YOUR TASK:
Apart from the pictures, every line below needs to be reproduced verbatim.

PROVIDED MATERIAL: Begin

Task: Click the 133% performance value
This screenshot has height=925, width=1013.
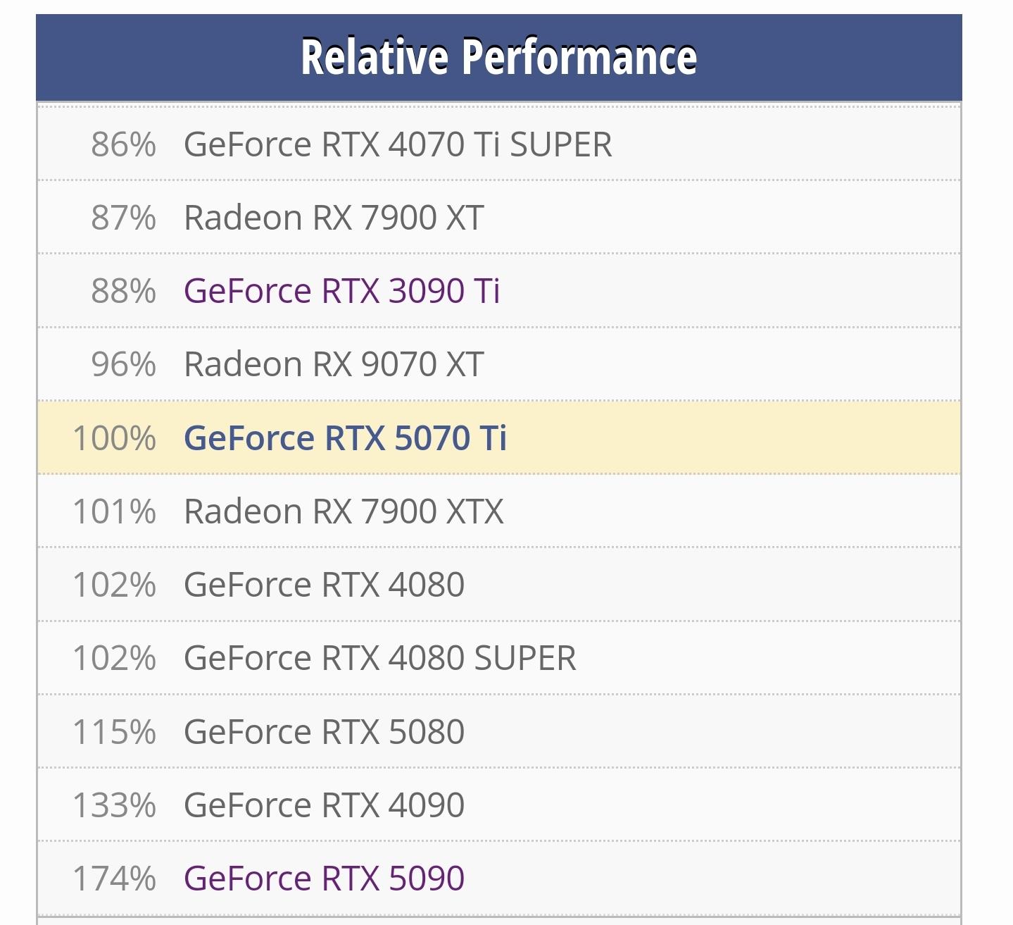Action: pos(114,805)
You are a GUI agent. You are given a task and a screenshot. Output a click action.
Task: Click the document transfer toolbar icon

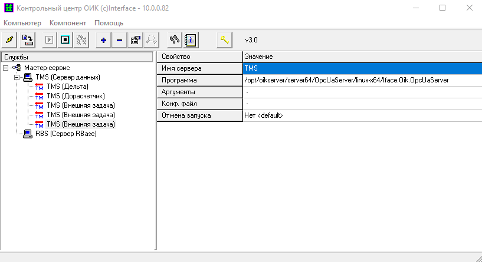[x=27, y=40]
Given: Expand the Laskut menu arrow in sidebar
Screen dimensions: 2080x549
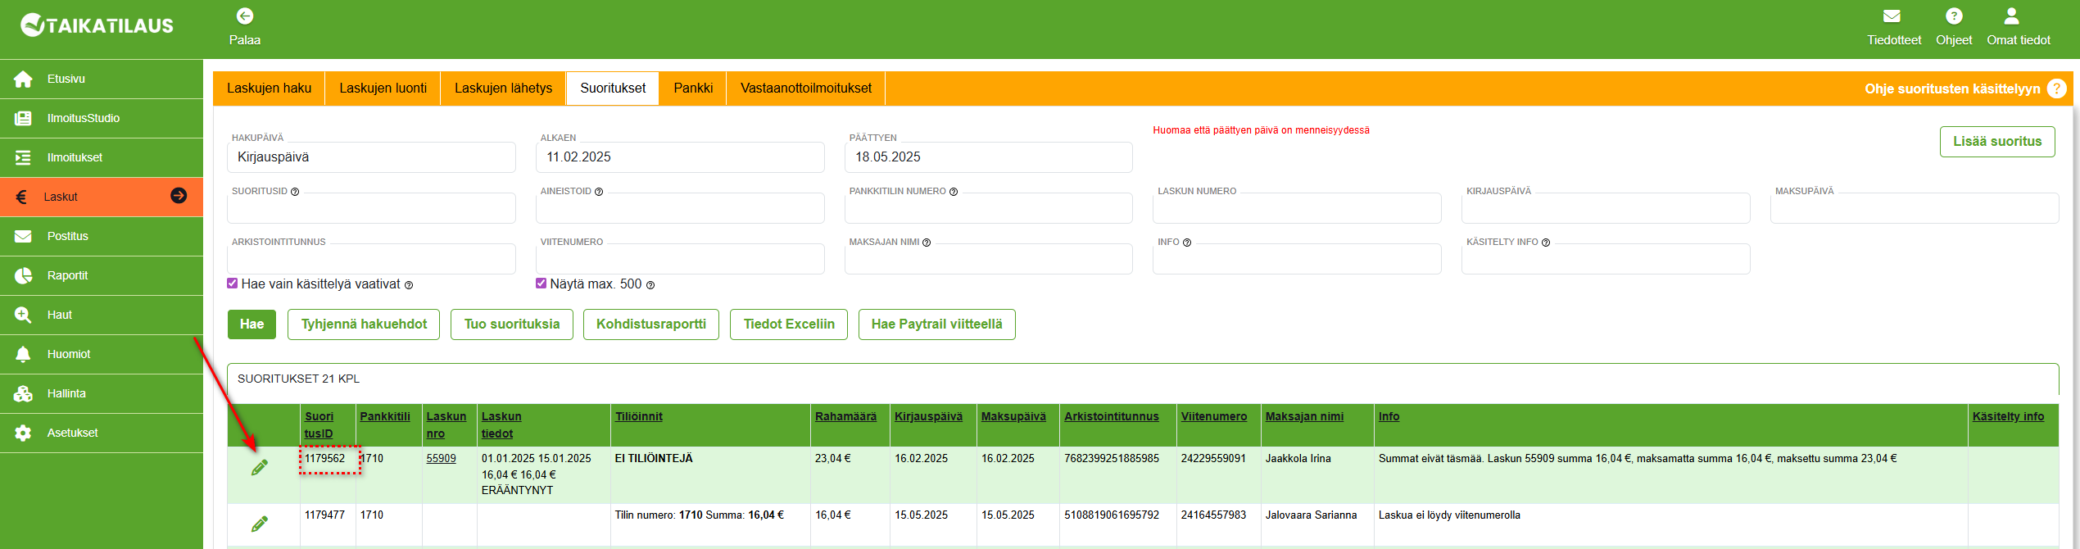Looking at the screenshot, I should click(179, 196).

PROVIDED MATERIAL: End

WRITTEN ANSWER:
Task: Click the 133% performance value
This screenshot has height=925, width=1013.
Action: pos(114,805)
You are a GUI agent. You are given a task and a screenshot. Output a click action.
Task: Click the document transfer toolbar icon

[x=27, y=40]
Given: Expand the Laskut menu arrow in sidebar
Screen dimensions: 2080x549
Looking at the screenshot, I should click(179, 196).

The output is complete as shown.